OAPSE's motion does not specify whether it is asserting a facial or factual attack. In general, however, "[c]laims of factual defects are far more frequent than facial attacks." Campbell v. Miller, 835 F. Supp. 2d 458, 463 (S.D. Ohio 2011) (citing Charles Alan Wright & Arthur R. Miller, Federal Practice and Procedure § 1350 (3d ed. 2004)). And, indeed, a thorough reading of OAPSE's motion indicates its intent to assert a factual attack. OAPSE is not merely questioning the sufficiency of the School Board's pleading but asserts that the facts underlying this case do not give rise to federal jurisdiction. As such, the Court may look beyond the pleadings—including to the parties' responses to the Court's order to show cause—to ensure the existence of subject matter jurisdiction. See LaMarca v. United States, 34 F. Supp. 3d 796, 803 (N.D. Ohio 2014) ("[W]hen the facts underlying subject matter jurisdiction are challenged the court ... may look beyond the pleadings and weigh competing evidence to determine if subject matter jurisdiction exists without converting the Rule 12(b)(1) motion to a motion for summary judgment.") (citing Ohio Nat'l Life Ins. Co. v. United States, 922 F.2d 320, 325 (6th Cir. 1990) (further citations omitted).

B. Rule 12(b)(6) Standard

A motion to dismiss under Rule 12(b)(6) tests the sufficiency of the complaint. Gardner v. Quicken Loans, Inc., 567 F. App'x 362, 364 (6th Cir. 2014). The rule permits dismissal when the complaint "fail[s] to state a claim upon which relief can be granted...." Fed. R. Civ. P. 12(b)(6). When ruling on such a motion, the court must construe the complaint in the light most favorable to the non-moving party and must accept all facts contained therein as true. Grindstaff v. Green, 133 F.3d 416, 421 (6th Cir. 1998) (citation omitted). But the Court "need not accept as true legal conclusions or unwarranted factual inferences." Mixon v. Ohio, 193 F.3d 389, 400 (6th Cir. 1999) (citing Morgan v. Church's Fried Chicken, 829 F.2d 10, 12 (6th Cir. 1987)).

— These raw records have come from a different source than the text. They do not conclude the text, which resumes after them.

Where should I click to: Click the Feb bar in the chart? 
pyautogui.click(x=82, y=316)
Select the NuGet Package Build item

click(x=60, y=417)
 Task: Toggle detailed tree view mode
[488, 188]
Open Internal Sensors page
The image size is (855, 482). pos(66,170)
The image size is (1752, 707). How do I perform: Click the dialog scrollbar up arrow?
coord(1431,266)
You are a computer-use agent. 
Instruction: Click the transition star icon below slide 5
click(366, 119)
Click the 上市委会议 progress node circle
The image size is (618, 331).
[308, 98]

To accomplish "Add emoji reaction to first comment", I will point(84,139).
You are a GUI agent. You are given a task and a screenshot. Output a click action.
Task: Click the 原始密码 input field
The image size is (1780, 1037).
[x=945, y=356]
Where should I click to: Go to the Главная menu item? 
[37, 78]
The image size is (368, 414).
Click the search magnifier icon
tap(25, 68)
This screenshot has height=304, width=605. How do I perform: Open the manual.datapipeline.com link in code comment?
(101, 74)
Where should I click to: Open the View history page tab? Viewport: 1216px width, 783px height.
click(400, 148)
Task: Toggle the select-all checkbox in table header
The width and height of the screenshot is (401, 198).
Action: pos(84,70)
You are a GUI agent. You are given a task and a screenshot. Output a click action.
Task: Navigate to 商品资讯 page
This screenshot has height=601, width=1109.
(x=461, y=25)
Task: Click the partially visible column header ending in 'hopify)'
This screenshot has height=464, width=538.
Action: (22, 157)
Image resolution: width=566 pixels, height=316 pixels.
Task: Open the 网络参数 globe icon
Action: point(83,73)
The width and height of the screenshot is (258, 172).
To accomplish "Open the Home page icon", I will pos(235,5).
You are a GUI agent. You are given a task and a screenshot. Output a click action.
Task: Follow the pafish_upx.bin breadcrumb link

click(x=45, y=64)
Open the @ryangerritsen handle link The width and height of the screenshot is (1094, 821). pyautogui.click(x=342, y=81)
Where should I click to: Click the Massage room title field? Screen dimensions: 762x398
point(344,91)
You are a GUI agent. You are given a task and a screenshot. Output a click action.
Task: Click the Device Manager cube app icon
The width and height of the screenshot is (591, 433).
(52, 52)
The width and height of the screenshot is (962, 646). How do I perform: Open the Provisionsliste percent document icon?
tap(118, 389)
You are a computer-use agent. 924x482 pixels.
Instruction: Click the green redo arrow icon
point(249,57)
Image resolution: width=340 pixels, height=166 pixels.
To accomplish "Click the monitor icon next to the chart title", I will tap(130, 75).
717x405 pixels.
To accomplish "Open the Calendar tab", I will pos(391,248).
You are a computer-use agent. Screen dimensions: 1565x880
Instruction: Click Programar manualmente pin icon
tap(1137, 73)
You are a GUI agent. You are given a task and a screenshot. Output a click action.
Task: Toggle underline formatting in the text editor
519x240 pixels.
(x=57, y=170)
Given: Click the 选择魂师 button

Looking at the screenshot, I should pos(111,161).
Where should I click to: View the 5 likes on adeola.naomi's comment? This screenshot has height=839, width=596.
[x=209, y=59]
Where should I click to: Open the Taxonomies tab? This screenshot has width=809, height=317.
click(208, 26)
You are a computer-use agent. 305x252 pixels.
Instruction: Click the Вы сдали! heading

The sufficiency of the complaint is tested against the pleading standard outlined in Rule 8, requiring pleadings to contain "a short and plain statement of the claim showing that the pleader is entitled to relief[.]" Fed. R. Civ. P. 8(a)(2). While a complaint attacked by a Rule 12(b)(6) motion does not need detailed factual allegations, it must contain "enough facts to state a claim to relief that is plausible on its face." Bell Atl. Corp. v. Twombly, 550 U.S. 544, 570, 127 S. Ct. 1955, 167 L. Ed. 2d 929 (2007). A claim is facially plausible "when the plaintiff pleads factual content that allows the court to draw the reasonable inference that the defendant is liable for the misconduct alleged." Ashcroft v. Iqbal, 556 U.S. 662, 678, 129 S. Ct. 1937, 173 L. Ed. 2d 868 (2009) (citing Twombly, 550 U.S. at 556).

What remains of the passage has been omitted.